Three days after video emerged of the execution of journalist James Foley, the top human rights official at the United Nations happened to provide a grim numerical context to his murder. Citing the precise and shocking figure of 191,369 known killings over three years, High Commissioner for Human Rights Navi Pillay condemned the Security Council's inaction in unusually strong language.
When I learned that this figure was based on a report by the Human Rights Data Group, I suspected there was even more to the story. HRDAG staff and partners work in the wake of human rights catastrophes around the world, extracting data from forgotten archives, door-to-door surveys, cemetery censuses, and registers of the dead. They then build statistical models that can reveal hidden violence and the patterns, or even perpetrators, that lie behind it.
I asked HRDAG's director, Patrick Ball, if he would explain the Syria figure, and what might be learned from it. In a video call from his home office in the Bay Area, Patrick provided an engaging and discursive explanation.
It turns out that after decades of authoritarianism and years of intense violence, Syria is rich in one respect: the number of documentation groups. Four of them (the Syrian Center for Statistics and Research; the Syrian Network for Human Rights; the Violations Documentation Centre; and the Syrian Observatory for Human Rights) shared with HRDAG some 319,000 recorded deaths painstakingly collected from witnesses and relatives, at great personal risk.
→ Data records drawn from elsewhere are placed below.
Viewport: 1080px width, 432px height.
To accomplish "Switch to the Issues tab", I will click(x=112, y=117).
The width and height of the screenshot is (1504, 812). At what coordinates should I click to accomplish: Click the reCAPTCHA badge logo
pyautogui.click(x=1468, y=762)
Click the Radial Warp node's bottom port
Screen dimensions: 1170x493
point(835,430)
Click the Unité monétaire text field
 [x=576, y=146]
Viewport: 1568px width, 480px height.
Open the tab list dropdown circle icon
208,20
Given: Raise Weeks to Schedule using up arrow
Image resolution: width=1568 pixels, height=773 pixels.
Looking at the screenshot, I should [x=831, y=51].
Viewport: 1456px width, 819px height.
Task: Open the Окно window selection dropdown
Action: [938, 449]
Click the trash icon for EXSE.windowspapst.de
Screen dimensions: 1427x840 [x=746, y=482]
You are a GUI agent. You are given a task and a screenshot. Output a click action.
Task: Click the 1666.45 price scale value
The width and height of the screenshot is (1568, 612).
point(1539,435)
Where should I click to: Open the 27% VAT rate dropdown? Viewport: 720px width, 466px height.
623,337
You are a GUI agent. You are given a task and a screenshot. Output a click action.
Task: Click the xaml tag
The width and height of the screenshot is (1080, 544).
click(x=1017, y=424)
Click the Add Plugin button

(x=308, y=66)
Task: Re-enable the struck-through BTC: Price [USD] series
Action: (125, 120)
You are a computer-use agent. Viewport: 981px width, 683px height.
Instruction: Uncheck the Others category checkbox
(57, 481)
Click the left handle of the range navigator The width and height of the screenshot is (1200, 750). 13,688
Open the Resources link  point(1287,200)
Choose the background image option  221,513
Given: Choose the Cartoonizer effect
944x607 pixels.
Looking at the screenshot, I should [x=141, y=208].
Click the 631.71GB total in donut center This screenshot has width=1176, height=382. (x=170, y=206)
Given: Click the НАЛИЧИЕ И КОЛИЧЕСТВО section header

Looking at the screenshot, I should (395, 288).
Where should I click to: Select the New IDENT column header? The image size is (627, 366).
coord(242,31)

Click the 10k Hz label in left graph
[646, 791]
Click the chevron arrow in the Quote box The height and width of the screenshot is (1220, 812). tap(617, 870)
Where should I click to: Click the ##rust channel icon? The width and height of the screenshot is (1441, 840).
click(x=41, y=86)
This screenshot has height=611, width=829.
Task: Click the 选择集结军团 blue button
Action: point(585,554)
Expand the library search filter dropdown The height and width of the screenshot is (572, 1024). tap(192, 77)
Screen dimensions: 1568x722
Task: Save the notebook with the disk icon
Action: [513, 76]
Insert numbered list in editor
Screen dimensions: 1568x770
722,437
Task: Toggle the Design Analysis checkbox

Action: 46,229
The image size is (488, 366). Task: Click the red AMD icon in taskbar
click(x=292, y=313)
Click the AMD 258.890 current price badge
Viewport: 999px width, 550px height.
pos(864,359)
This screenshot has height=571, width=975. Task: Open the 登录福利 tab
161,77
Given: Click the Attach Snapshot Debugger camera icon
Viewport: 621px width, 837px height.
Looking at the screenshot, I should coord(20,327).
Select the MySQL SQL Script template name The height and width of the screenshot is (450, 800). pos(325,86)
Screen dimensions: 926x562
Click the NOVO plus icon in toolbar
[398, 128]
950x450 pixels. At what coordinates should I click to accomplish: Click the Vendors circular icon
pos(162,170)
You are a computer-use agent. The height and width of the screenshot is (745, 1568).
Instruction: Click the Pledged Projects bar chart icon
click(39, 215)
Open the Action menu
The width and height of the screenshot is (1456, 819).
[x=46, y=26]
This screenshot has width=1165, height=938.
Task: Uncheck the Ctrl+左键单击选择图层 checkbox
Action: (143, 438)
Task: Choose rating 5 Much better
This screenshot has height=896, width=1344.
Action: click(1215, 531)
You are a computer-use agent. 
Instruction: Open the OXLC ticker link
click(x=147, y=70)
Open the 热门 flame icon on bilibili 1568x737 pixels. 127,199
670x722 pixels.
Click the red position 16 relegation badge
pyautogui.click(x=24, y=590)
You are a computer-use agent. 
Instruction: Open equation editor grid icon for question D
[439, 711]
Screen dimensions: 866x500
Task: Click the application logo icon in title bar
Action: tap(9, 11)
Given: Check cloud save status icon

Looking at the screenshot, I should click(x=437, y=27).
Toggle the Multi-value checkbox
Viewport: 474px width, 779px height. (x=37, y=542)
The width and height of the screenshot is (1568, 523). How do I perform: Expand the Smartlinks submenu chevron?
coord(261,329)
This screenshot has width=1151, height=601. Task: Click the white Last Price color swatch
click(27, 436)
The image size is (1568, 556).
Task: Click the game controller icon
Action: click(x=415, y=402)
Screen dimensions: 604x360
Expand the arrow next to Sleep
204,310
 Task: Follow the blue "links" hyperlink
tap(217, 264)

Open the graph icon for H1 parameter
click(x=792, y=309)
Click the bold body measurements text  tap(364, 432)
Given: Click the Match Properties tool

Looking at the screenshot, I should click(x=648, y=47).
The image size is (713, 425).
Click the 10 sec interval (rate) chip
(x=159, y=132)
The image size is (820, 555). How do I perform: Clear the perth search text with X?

HRDAG combined the lists and eliminated incomplete or duplicate records. (Fivethirtyeight.com has a great explanation of the mix of machine learning and human effort behind this process).
But as important as the effort to compile all known deaths has been, it is actually just a first step: Patrick reminded me that the "challenge lies in figuring out what is going on that you can't observe."
Revealing the Uncounted
For now, the UN limits its reporting to enumeration of the known dead, while warning it is probably far below the real figure. But HRDAG continues to work with the data, using models it developed in other conflicts. Patrick explained the process of estimating the full scope of violence by asking me to imagine two pitch-black rooms of unknown sizes. Into each you throw a set of rubber balls that emit a sound when they collide. In the first room you hear them hit each other rapidly: cthock! cthock! cthock! In the second room, you hear only an occasional cthock as the balls mostly sail past each other in the dark. Which room is bigger?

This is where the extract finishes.